Vinyasa is a type of yoga that links movement and breath to attain balance in the mind and body. From the Sanskrit “to place in a special way,” vinyasa aligns a deliberate sequence of poses with the breath to achieve a continuous flow. Inhalation is usually connected to upward, open movements, while exhalation is often tied to downward movements or twists.Vinyasa is often thought of as just one of many yoga types. Some people, however, see it as more essential to one's practice. Without it, they feel the practitioner is merely doing stretches without great health benefits. Regardless of your perspective, the term, vinyasa, has come to encompass a range of general and specific definitions. As a category of yoga, vinyasa includes, but is not limited to, Power yoga, Baptiste yoga, Ashtanga, Jivamukti, and Prana Flow. Because vinyasa practice puts a strong focus on sun salutations, most vinyasa classes will focus heavily on this sequence. In fact, “Take a vinyasa” or “Go through your vinyasa” has become shorthand for completing a sequence of poses leading from the Sun Salutation, and including plank, chaturanga dandasana, upward-facing dog, and downward-facing dog. The continuous movement of vinyasa reflects the impermanence of all forms and the necessity of accepting change to achieve balance and completeness.

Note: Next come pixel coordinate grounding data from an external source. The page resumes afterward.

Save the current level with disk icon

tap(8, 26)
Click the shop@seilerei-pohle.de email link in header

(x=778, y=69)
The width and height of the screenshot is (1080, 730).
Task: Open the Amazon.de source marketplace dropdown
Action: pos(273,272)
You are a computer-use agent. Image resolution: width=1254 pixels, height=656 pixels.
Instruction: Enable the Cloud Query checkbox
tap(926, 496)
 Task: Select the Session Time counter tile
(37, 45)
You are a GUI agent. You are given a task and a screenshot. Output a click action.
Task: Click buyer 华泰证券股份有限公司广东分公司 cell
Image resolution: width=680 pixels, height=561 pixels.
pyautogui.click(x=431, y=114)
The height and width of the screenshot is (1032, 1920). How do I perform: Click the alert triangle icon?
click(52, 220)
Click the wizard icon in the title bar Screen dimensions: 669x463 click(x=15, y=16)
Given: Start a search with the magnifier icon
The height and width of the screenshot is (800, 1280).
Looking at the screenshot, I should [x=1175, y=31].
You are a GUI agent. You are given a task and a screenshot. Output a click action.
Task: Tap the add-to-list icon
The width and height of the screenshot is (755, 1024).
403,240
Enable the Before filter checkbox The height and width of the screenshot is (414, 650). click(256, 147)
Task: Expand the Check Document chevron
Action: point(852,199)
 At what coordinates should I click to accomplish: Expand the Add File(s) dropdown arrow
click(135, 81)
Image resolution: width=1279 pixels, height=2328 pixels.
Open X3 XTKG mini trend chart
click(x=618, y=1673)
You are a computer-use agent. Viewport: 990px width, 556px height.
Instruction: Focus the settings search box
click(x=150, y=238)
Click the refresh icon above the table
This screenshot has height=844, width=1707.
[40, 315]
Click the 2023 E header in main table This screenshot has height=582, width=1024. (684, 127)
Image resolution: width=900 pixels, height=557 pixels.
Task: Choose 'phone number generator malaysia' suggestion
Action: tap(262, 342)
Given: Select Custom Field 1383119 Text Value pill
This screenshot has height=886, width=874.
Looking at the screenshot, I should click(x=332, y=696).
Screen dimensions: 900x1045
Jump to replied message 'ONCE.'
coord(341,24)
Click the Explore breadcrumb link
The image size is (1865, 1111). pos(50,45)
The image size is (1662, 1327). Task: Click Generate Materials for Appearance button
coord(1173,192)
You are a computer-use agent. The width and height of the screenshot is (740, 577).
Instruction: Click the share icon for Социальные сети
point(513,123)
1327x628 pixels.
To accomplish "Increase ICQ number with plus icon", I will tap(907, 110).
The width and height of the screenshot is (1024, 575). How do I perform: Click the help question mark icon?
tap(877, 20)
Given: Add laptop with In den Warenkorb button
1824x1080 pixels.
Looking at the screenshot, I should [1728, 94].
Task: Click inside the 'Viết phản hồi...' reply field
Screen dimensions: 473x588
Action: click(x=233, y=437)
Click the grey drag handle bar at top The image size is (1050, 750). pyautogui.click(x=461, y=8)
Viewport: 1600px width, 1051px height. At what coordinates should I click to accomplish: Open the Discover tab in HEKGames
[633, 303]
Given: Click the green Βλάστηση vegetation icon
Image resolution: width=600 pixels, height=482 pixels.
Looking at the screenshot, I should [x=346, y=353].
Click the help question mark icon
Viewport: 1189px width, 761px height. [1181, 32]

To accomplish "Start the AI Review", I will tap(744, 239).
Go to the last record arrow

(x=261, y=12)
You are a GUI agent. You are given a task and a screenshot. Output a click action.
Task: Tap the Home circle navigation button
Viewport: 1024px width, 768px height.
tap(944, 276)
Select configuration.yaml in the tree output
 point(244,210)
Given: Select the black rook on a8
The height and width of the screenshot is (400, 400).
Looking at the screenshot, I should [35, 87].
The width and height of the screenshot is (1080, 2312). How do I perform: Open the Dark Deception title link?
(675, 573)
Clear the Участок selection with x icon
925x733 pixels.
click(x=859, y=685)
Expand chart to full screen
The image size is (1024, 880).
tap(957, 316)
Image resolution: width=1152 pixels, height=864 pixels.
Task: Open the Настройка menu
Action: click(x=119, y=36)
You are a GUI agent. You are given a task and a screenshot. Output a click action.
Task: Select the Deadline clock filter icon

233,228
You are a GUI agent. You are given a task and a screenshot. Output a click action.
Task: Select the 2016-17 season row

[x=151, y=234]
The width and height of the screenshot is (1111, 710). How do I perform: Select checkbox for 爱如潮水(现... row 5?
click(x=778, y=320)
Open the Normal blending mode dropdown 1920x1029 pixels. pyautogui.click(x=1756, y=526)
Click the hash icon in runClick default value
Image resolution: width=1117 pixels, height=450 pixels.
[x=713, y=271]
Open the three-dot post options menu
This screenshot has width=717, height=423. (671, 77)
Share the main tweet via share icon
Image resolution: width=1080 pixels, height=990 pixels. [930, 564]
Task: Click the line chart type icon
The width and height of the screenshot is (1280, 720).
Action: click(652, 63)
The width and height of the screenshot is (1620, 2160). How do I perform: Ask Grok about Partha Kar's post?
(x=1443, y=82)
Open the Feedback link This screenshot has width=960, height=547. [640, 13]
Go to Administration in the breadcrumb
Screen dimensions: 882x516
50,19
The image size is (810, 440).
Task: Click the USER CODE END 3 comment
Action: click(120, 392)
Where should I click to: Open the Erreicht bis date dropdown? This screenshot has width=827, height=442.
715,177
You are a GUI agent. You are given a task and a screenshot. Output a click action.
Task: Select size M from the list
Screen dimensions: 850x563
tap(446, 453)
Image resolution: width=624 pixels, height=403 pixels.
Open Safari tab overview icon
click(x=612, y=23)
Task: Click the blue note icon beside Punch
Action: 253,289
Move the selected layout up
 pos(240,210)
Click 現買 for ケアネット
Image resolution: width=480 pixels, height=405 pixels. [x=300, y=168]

Yin Yoga is a slower-paced, more meditative version of the popular physical and spiritual discipline of yoga. In Yin yoga, the poses are held for a long period of time (typically three to five minutes or longer) to target the connective tissues (such as the ligaments) rather than focusing on the muscles. As a result, the asanas are more passive holds, with little muscular engagement. Yin Yoga has its roots in China, unlike the more popular and active yoga disciplines, which originated in India. It was founded on the Taoist theory of yin and yang – opposite concepts that, together, represent balance. Yin is stable and passive, while yang is changing and active. The yin poses, therefore, are passive and performed while seated or in a reclining position. The poses are held with the muscles fully relaxed, allowing time and gravity to deepen the stretch and target the fascia. The time spent holding these asanas is similar to meditation.Yin yoga poses tend to resemble poses used in other disciplines, but use different names. Despite the similarity of the poses, the yin versions are performed differently from their active, or yang, relatives. For example, the yin caterpillar pose resembles paschimottanasana, or seated forward bend. In caterpillar, however, the spine rounds so that the head comes to the knees, whereas in paschimottanasana, the spine remains straight and lengthens as the head reaches toward the feet.